§ Material provided:
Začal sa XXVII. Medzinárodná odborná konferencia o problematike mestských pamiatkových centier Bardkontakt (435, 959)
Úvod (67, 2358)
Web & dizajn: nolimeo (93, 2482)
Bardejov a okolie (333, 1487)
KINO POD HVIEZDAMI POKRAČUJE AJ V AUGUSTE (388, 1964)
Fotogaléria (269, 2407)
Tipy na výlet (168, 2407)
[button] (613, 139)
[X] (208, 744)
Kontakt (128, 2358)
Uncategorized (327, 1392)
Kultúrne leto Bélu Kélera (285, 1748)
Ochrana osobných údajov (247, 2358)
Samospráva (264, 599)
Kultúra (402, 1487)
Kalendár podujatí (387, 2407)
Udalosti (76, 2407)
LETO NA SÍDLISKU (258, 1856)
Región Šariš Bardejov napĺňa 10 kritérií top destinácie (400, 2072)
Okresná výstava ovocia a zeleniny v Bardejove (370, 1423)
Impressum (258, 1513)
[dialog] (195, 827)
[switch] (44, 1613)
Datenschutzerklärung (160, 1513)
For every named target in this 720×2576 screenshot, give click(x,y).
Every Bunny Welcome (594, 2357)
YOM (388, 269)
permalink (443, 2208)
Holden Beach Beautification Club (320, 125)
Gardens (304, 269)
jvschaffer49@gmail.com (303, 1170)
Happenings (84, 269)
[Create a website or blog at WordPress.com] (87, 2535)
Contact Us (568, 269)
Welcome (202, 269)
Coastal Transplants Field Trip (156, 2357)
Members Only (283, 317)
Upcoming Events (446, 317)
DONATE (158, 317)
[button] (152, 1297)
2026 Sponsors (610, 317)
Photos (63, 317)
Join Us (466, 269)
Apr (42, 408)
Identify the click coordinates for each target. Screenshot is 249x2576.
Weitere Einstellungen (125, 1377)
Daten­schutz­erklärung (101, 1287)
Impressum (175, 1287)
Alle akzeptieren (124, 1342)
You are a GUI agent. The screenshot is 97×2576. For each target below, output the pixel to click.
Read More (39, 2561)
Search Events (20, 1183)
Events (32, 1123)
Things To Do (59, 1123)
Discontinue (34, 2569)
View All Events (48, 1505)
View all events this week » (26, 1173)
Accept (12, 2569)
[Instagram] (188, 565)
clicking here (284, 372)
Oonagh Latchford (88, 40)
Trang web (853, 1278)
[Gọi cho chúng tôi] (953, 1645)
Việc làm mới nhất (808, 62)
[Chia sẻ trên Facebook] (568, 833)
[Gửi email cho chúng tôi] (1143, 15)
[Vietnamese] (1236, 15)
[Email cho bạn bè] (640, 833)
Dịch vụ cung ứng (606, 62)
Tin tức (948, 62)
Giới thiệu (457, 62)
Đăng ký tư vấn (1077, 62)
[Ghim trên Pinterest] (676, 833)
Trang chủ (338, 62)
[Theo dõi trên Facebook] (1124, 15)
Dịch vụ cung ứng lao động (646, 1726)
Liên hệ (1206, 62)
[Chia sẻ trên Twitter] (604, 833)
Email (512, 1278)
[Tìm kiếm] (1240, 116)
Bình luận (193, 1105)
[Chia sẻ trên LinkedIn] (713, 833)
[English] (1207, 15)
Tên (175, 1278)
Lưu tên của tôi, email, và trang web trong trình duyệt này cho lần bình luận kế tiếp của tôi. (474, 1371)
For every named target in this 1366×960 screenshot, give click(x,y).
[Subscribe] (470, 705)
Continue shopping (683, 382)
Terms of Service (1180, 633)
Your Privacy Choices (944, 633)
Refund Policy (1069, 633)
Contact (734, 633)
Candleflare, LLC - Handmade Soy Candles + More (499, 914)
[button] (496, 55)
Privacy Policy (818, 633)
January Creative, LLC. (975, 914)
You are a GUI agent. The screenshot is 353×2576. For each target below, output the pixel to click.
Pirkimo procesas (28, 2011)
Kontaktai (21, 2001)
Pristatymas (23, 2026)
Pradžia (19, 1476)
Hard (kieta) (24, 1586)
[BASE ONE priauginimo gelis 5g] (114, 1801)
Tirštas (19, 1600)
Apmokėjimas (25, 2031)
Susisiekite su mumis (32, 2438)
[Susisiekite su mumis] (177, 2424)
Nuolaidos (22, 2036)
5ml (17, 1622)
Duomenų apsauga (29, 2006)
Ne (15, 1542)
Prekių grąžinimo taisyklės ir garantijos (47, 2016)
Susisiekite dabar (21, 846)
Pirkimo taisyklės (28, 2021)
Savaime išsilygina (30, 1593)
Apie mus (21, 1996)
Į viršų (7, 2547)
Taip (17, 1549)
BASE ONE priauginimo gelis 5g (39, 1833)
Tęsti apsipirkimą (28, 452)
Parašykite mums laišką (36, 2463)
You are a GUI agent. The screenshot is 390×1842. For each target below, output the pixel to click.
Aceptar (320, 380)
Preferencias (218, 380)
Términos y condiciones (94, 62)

§ Try it: When you output the entries, keep every line exactly as it appears above.

§ Completed exercise:
Začal sa XXVII. Medzinárodná odborná konferencia o problematike mestských pamiatkových centier Bardkontakt (435, 959)
Úvod (67, 2358)
Web & dizajn: nolimeo (93, 2482)
Bardejov a okolie (333, 1487)
KINO POD HVIEZDAMI POKRAČUJE AJ V AUGUSTE (388, 1964)
Fotogaléria (269, 2407)
Tipy na výlet (168, 2407)
[button] (613, 139)
[X] (208, 744)
Kontakt (128, 2358)
Uncategorized (327, 1392)
Kultúrne leto Bélu Kélera (285, 1748)
Ochrana osobných údajov (247, 2358)
Samospráva (264, 599)
Kultúra (402, 1487)
Kalendár podujatí (387, 2407)
Udalosti (76, 2407)
LETO NA SÍDLISKU (258, 1856)
Región Šariš Bardejov napĺňa 10 kritérií top destinácie (400, 2072)
Okresná výstava ovocia a zeleniny v Bardejove (370, 1423)
Impressum (258, 1513)
[dialog] (195, 827)
[switch] (44, 1613)
Datenschutzerklärung (160, 1513)
For every named target in this 720×2576 screenshot, give click(x,y).
Every Bunny Welcome (594, 2357)
YOM (388, 269)
permalink (443, 2208)
Holden Beach Beautification Club (320, 125)
Gardens (304, 269)
jvschaffer49@gmail.com (303, 1170)
Happenings (84, 269)
[Create a website or blog at WordPress.com] (87, 2535)
Contact Us (568, 269)
Welcome (202, 269)
Coastal Transplants Field Trip (156, 2357)
Members Only (283, 317)
Upcoming Events (446, 317)
DONATE (158, 317)
[button] (152, 1297)
2026 Sponsors (610, 317)
Photos (63, 317)
Join Us (466, 269)
Apr (42, 408)
Identify the click coordinates for each target. Screenshot is 249x2576.
Weitere Einstellungen (125, 1377)
Daten­schutz­erklärung (101, 1287)
Impressum (175, 1287)
Alle akzeptieren (124, 1342)
You are a GUI agent. The screenshot is 97×2576. For each target below, output the pixel to click.
Read More (39, 2561)
Search Events (20, 1183)
Events (32, 1123)
Things To Do (59, 1123)
Discontinue (34, 2569)
View All Events (48, 1505)
View all events this week » (26, 1173)
Accept (12, 2569)
[Instagram] (188, 565)
clicking here (284, 372)
Oonagh Latchford (88, 40)
Trang web (853, 1278)
[Gọi cho chúng tôi] (953, 1645)
Việc làm mới nhất (808, 62)
[Chia sẻ trên Facebook] (568, 833)
[Gửi email cho chúng tôi] (1143, 15)
[Vietnamese] (1236, 15)
[Email cho bạn bè] (640, 833)
Dịch vụ cung ứng (606, 62)
Tin tức (948, 62)
Giới thiệu (457, 62)
Đăng ký tư vấn (1077, 62)
[Ghim trên Pinterest] (676, 833)
Trang chủ (338, 62)
[Theo dõi trên Facebook] (1124, 15)
Dịch vụ cung ứng lao động (646, 1726)
Liên hệ (1206, 62)
[Chia sẻ trên Twitter] (604, 833)
Email (512, 1278)
[Tìm kiếm] (1240, 116)
Bình luận (193, 1105)
[Chia sẻ trên LinkedIn] (713, 833)
[English] (1207, 15)
Tên (175, 1278)
Lưu tên của tôi, email, và trang web trong trình duyệt này cho lần bình luận kế tiếp của tôi. (474, 1371)
For every named target in this 1366×960 screenshot, give click(x,y).
[Subscribe] (470, 705)
Continue shopping (683, 382)
Terms of Service (1180, 633)
Your Privacy Choices (944, 633)
Refund Policy (1069, 633)
Contact (734, 633)
Candleflare, LLC - Handmade Soy Candles + More (499, 914)
[button] (496, 55)
Privacy Policy (818, 633)
January Creative, LLC. (975, 914)
You are a GUI agent. The screenshot is 353×2576. For each target below, output the pixel to click.
Pirkimo procesas (28, 2011)
Kontaktai (21, 2001)
Pristatymas (23, 2026)
Pradžia (19, 1476)
Hard (kieta) (24, 1586)
[BASE ONE priauginimo gelis 5g] (114, 1801)
Tirštas (19, 1600)
Apmokėjimas (25, 2031)
Susisiekite su mumis (32, 2438)
[Susisiekite su mumis] (177, 2424)
Nuolaidos (22, 2036)
5ml (17, 1622)
Duomenų apsauga (29, 2006)
Ne (15, 1542)
Prekių grąžinimo taisyklės ir garantijos (47, 2016)
Susisiekite dabar (21, 846)
Pirkimo taisyklės (28, 2021)
Savaime išsilygina (30, 1593)
Apie mus (21, 1996)
Į viršų (7, 2547)
Taip (17, 1549)
BASE ONE priauginimo gelis 5g (39, 1833)
Tęsti apsipirkimą (28, 452)
Parašykite mums laišką (36, 2463)
You are a GUI agent. The screenshot is 390×1842. For each target below, output the pixel to click.
Aceptar (320, 380)
Preferencias (218, 380)
Términos y condiciones (94, 62)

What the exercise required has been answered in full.